Entries showing where items appear
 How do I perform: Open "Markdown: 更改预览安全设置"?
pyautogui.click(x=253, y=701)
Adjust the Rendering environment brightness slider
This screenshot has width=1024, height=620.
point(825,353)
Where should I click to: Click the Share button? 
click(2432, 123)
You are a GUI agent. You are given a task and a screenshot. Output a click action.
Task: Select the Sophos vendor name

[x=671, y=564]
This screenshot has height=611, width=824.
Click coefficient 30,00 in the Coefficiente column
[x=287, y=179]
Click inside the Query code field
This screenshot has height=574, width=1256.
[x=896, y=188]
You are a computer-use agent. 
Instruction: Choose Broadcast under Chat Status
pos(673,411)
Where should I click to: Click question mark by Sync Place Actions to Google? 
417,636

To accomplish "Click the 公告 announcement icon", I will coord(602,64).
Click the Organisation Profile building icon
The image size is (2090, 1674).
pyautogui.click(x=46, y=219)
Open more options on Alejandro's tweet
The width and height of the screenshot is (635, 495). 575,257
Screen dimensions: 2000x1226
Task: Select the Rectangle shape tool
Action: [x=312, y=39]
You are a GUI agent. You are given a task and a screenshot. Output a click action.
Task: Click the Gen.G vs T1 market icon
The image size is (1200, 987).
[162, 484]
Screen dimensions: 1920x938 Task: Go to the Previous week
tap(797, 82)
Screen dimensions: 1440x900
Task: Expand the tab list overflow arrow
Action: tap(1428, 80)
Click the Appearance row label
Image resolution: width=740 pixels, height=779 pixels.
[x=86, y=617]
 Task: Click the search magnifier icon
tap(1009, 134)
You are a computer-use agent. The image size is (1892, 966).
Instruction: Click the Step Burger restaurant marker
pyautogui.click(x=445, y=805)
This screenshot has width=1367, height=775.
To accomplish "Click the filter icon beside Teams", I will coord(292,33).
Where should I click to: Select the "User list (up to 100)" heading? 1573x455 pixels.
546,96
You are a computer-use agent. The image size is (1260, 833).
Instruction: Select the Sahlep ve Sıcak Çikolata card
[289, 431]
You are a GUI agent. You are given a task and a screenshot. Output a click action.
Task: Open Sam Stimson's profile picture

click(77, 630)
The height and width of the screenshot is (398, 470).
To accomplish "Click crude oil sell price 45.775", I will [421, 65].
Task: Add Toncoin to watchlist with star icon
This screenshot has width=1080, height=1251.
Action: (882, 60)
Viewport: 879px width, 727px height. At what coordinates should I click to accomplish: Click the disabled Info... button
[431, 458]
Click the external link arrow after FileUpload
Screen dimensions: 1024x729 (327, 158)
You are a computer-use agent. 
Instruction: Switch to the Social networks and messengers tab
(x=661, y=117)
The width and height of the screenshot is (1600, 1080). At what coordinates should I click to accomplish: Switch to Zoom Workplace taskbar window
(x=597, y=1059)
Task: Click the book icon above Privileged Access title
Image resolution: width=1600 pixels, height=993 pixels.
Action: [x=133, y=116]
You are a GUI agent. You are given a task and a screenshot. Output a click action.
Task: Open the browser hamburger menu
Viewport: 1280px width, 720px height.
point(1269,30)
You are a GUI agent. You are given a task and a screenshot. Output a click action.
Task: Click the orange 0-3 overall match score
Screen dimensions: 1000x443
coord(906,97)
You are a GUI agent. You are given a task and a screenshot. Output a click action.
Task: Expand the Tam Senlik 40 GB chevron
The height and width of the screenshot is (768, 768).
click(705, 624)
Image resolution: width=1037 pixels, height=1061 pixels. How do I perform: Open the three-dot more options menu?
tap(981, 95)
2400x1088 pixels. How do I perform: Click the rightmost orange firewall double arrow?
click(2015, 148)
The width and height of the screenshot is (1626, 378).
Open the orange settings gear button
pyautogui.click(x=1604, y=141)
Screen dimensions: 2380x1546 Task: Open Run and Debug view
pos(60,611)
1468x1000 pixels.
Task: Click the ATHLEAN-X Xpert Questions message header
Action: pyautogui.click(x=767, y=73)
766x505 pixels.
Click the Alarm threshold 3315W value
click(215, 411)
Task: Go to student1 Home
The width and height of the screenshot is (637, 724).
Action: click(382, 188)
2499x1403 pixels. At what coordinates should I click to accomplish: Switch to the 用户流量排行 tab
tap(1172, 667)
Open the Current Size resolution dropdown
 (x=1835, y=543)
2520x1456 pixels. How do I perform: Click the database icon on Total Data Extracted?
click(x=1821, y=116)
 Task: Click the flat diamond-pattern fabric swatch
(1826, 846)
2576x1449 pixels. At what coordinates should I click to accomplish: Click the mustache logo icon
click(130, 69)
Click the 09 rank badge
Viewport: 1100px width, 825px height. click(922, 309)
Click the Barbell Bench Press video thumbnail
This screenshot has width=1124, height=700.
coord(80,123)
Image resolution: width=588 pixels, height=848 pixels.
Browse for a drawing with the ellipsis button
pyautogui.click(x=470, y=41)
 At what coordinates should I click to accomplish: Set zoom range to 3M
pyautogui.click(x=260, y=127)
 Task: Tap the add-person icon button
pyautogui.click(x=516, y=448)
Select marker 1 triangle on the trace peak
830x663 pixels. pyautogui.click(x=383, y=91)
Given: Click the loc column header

* **Short problem**:
Copy every item above word for word, keeping each line as it stands.

* **Exercise result**:
 How do I perform: Open "Markdown: 更改预览安全设置"?
pyautogui.click(x=253, y=701)
Adjust the Rendering environment brightness slider
This screenshot has width=1024, height=620.
point(825,353)
Where should I click to: Click the Share button? 
click(2432, 123)
You are a GUI agent. You are given a task and a screenshot. Output a click action.
Task: Select the Sophos vendor name

[x=671, y=564]
This screenshot has height=611, width=824.
Click coefficient 30,00 in the Coefficiente column
[x=287, y=179]
Click inside the Query code field
This screenshot has height=574, width=1256.
[x=896, y=188]
You are a computer-use agent. 
Instruction: Choose Broadcast under Chat Status
pos(673,411)
Where should I click to: Click question mark by Sync Place Actions to Google? 
417,636

To accomplish "Click the 公告 announcement icon", I will coord(602,64).
Click the Organisation Profile building icon
The image size is (2090, 1674).
pyautogui.click(x=46, y=219)
Open more options on Alejandro's tweet
The width and height of the screenshot is (635, 495). 575,257
Screen dimensions: 2000x1226
Task: Select the Rectangle shape tool
Action: [x=312, y=39]
You are a GUI agent. You are given a task and a screenshot. Output a click action.
Task: Click the Gen.G vs T1 market icon
The image size is (1200, 987).
[162, 484]
Screen dimensions: 1920x938 Task: Go to the Previous week
tap(797, 82)
Screen dimensions: 1440x900
Task: Expand the tab list overflow arrow
Action: tap(1428, 80)
Click the Appearance row label
Image resolution: width=740 pixels, height=779 pixels.
[x=86, y=617]
 Task: Click the search magnifier icon
tap(1009, 134)
You are a computer-use agent. The image size is (1892, 966).
Instruction: Click the Step Burger restaurant marker
pyautogui.click(x=445, y=805)
This screenshot has width=1367, height=775.
To accomplish "Click the filter icon beside Teams", I will coord(292,33).
Where should I click to: Select the "User list (up to 100)" heading? 1573x455 pixels.
546,96
You are a computer-use agent. The image size is (1260, 833).
Instruction: Select the Sahlep ve Sıcak Çikolata card
[289, 431]
You are a GUI agent. You are given a task and a screenshot. Output a click action.
Task: Open Sam Stimson's profile picture

click(77, 630)
The height and width of the screenshot is (398, 470).
To accomplish "Click crude oil sell price 45.775", I will [421, 65].
Task: Add Toncoin to watchlist with star icon
This screenshot has width=1080, height=1251.
Action: (882, 60)
Viewport: 879px width, 727px height. At what coordinates should I click to accomplish: Click the disabled Info... button
[431, 458]
Click the external link arrow after FileUpload
Screen dimensions: 1024x729 (327, 158)
You are a computer-use agent. 
Instruction: Switch to the Social networks and messengers tab
(x=661, y=117)
The width and height of the screenshot is (1600, 1080). At what coordinates should I click to accomplish: Switch to Zoom Workplace taskbar window
(x=597, y=1059)
Task: Click the book icon above Privileged Access title
Image resolution: width=1600 pixels, height=993 pixels.
Action: [x=133, y=116]
You are a GUI agent. You are given a task and a screenshot. Output a click action.
Task: Open the browser hamburger menu
Viewport: 1280px width, 720px height.
point(1269,30)
You are a GUI agent. You are given a task and a screenshot. Output a click action.
Task: Click the orange 0-3 overall match score
Screen dimensions: 1000x443
coord(906,97)
You are a GUI agent. You are given a task and a screenshot. Output a click action.
Task: Expand the Tam Senlik 40 GB chevron
The height and width of the screenshot is (768, 768).
click(705, 624)
Image resolution: width=1037 pixels, height=1061 pixels. How do I perform: Open the three-dot more options menu?
tap(981, 95)
2400x1088 pixels. How do I perform: Click the rightmost orange firewall double arrow?
click(2015, 148)
The width and height of the screenshot is (1626, 378).
Open the orange settings gear button
pyautogui.click(x=1604, y=141)
Screen dimensions: 2380x1546 Task: Open Run and Debug view
pos(60,611)
1468x1000 pixels.
Task: Click the ATHLEAN-X Xpert Questions message header
Action: pyautogui.click(x=767, y=73)
766x505 pixels.
Click the Alarm threshold 3315W value
click(215, 411)
Task: Go to student1 Home
The width and height of the screenshot is (637, 724).
Action: click(382, 188)
2499x1403 pixels. At what coordinates should I click to accomplish: Switch to the 用户流量排行 tab
tap(1172, 667)
Open the Current Size resolution dropdown
 (x=1835, y=543)
2520x1456 pixels. How do I perform: Click the database icon on Total Data Extracted?
click(x=1821, y=116)
 Task: Click the flat diamond-pattern fabric swatch
(1826, 846)
2576x1449 pixels. At what coordinates should I click to accomplish: Click the mustache logo icon
click(130, 69)
Click the 09 rank badge
Viewport: 1100px width, 825px height. click(922, 309)
Click the Barbell Bench Press video thumbnail
This screenshot has width=1124, height=700.
coord(80,123)
Image resolution: width=588 pixels, height=848 pixels.
Browse for a drawing with the ellipsis button
pyautogui.click(x=470, y=41)
 At what coordinates should I click to accomplish: Set zoom range to 3M
pyautogui.click(x=260, y=127)
 Task: Tap the add-person icon button
pyautogui.click(x=516, y=448)
Select marker 1 triangle on the trace peak
830x663 pixels. pyautogui.click(x=383, y=91)
Given: Click the loc column header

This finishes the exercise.